Quel est le contexte historique ?

Le nom « Darfour » est dérivé de « dar fur », qui signifie « le pays de la fourrure » en arabe. La tribu Four dirigeait autrefois le sultanat islamique du Darfour jusqu'à l'assassinat en 1916 du dernier sultan du Darfour. Aujourd'hui, le Darfour abrite environ 80 tribus et groupes ethniques, comprenant des communautés nomades et sédentaires.
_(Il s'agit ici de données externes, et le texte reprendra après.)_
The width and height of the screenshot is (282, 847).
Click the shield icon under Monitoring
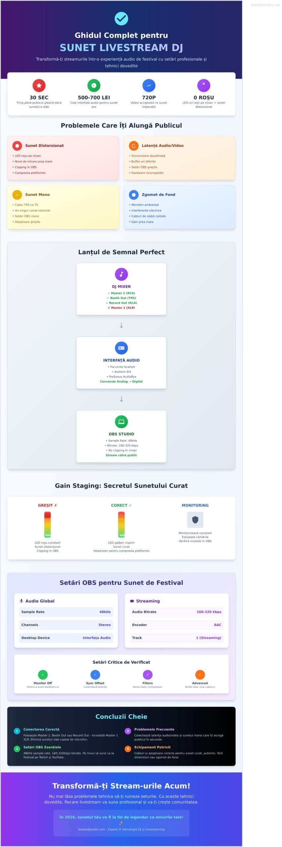point(195,520)
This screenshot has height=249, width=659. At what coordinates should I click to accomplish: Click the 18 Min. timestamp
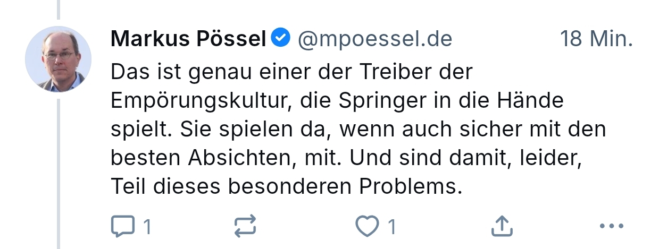pos(596,39)
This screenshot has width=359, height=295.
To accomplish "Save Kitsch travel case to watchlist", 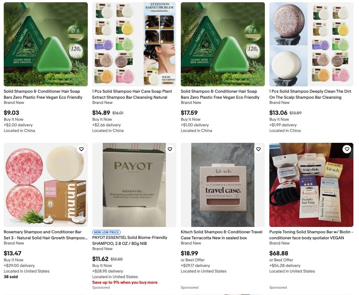I will coord(259,149).
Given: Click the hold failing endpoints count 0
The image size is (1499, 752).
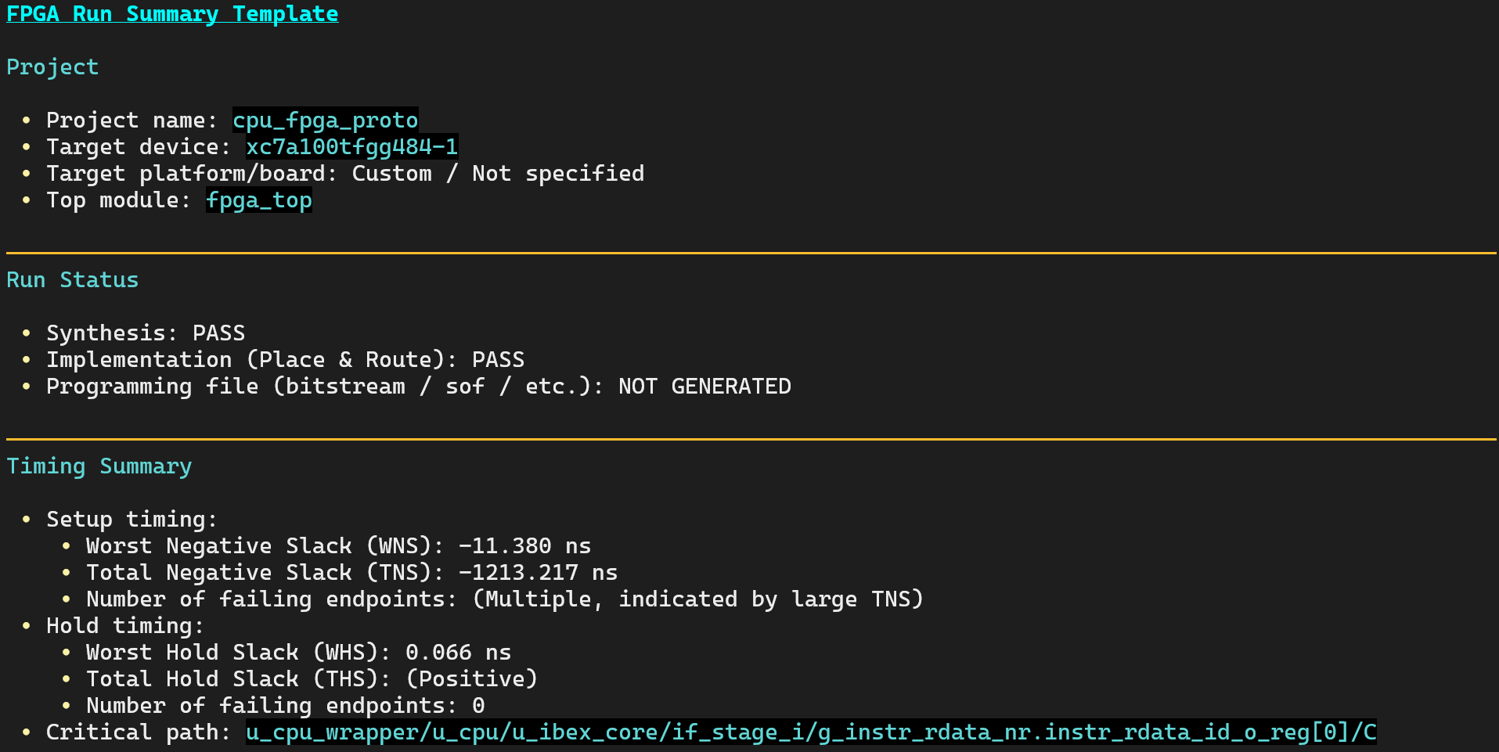Looking at the screenshot, I should coord(478,706).
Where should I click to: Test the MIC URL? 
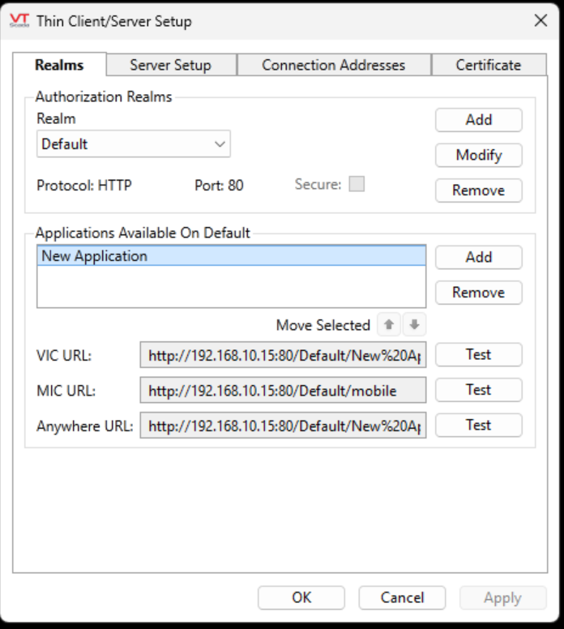click(478, 390)

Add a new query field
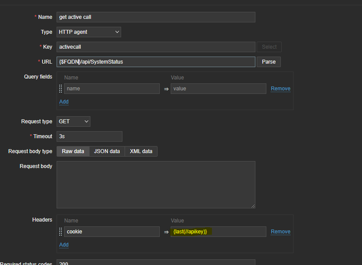(x=64, y=102)
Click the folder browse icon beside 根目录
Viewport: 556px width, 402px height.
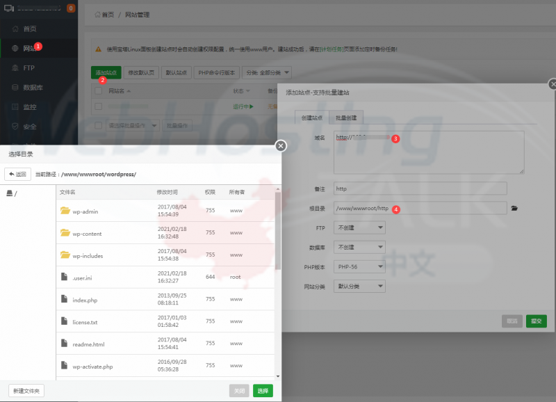point(514,208)
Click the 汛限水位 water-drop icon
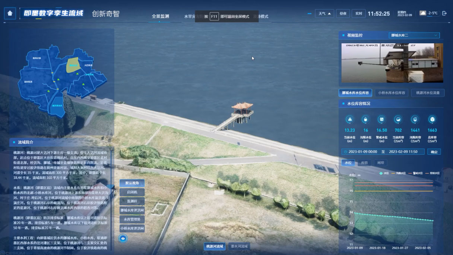The width and height of the screenshot is (453, 255). tap(365, 119)
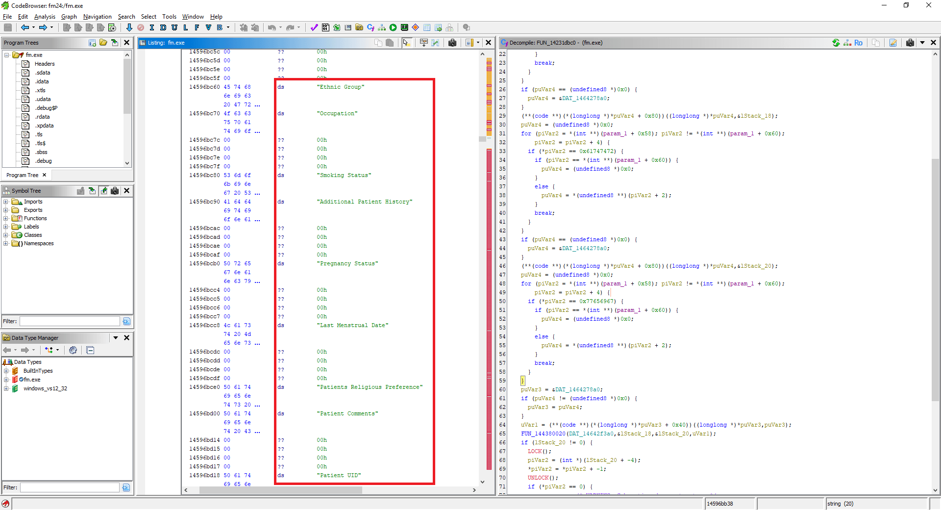The image size is (941, 510).
Task: Open the Data Type Manager dropdown menu arrow
Action: coord(116,337)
Même si les conflits tribaux et ethniques ne sont pas rares, la situation s'est aggravée en 2003 lorsque les rebelles, notamment l'Armée de libération du Soudan (SLA) et le Mouvement pour la justice et l'égalité (JEM), ont pris les armes contre le gouvernement soudanais, pour protester contre la répartition inégale des ressources économiques. .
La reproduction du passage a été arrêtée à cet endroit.